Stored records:
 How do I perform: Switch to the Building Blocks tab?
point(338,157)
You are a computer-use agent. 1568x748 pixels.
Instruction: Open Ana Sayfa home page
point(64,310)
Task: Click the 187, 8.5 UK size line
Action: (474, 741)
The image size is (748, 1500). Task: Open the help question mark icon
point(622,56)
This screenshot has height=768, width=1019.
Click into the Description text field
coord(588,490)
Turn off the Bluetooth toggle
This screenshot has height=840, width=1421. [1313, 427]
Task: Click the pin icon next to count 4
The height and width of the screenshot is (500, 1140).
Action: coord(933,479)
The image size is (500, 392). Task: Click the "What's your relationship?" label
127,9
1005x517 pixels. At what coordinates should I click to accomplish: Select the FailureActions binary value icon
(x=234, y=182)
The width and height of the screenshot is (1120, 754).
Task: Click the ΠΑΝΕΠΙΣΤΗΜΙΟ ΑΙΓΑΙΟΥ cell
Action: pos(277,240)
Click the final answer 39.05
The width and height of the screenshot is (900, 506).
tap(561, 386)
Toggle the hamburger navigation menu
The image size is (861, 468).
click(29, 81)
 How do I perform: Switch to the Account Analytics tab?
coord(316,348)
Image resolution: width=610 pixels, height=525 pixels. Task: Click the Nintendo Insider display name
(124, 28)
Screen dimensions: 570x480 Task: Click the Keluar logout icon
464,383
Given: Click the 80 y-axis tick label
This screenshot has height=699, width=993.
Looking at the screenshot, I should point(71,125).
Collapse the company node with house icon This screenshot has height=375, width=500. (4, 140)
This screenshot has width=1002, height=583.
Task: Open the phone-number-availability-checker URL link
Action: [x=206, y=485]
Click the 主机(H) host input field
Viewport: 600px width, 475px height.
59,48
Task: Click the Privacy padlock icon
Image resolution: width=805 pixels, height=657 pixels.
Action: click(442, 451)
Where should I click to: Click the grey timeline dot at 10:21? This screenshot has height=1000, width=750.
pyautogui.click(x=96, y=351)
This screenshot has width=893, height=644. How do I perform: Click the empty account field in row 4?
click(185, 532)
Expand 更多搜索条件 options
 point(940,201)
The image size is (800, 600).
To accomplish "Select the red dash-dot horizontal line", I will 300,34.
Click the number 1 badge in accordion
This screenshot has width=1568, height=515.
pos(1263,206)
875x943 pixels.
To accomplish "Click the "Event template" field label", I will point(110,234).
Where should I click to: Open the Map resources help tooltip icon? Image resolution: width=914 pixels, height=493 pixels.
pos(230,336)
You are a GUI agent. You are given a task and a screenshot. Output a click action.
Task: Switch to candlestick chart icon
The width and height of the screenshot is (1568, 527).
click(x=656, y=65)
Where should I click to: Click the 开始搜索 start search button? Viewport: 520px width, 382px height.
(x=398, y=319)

* _DESCRIPTION OF THE TASK_:
Reproduce exactly every line between the line with "Collapse the company" and the last line of the records above, both included.

* _OUTPUT BELOW_:
Collapse the company node with house icon This screenshot has height=375, width=500. (4, 140)
This screenshot has width=1002, height=583.
Task: Open the phone-number-availability-checker URL link
Action: [x=206, y=485]
Click the 主机(H) host input field
Viewport: 600px width, 475px height.
59,48
Task: Click the Privacy padlock icon
Image resolution: width=805 pixels, height=657 pixels.
Action: click(442, 451)
Where should I click to: Click the grey timeline dot at 10:21? This screenshot has height=1000, width=750.
pyautogui.click(x=96, y=351)
This screenshot has width=893, height=644. How do I perform: Click the empty account field in row 4?
click(185, 532)
Expand 更多搜索条件 options
 point(940,201)
The image size is (800, 600).
To accomplish "Select the red dash-dot horizontal line", I will 300,34.
Click the number 1 badge in accordion
This screenshot has width=1568, height=515.
pos(1263,206)
875x943 pixels.
To accomplish "Click the "Event template" field label", I will point(110,234).
Where should I click to: Open the Map resources help tooltip icon? Image resolution: width=914 pixels, height=493 pixels.
pos(230,336)
You are a GUI agent. You are given a task and a screenshot. Output a click action.
Task: Switch to candlestick chart icon
The width and height of the screenshot is (1568, 527).
click(x=656, y=65)
Where should I click to: Click the 开始搜索 start search button? Viewport: 520px width, 382px height.
(x=398, y=319)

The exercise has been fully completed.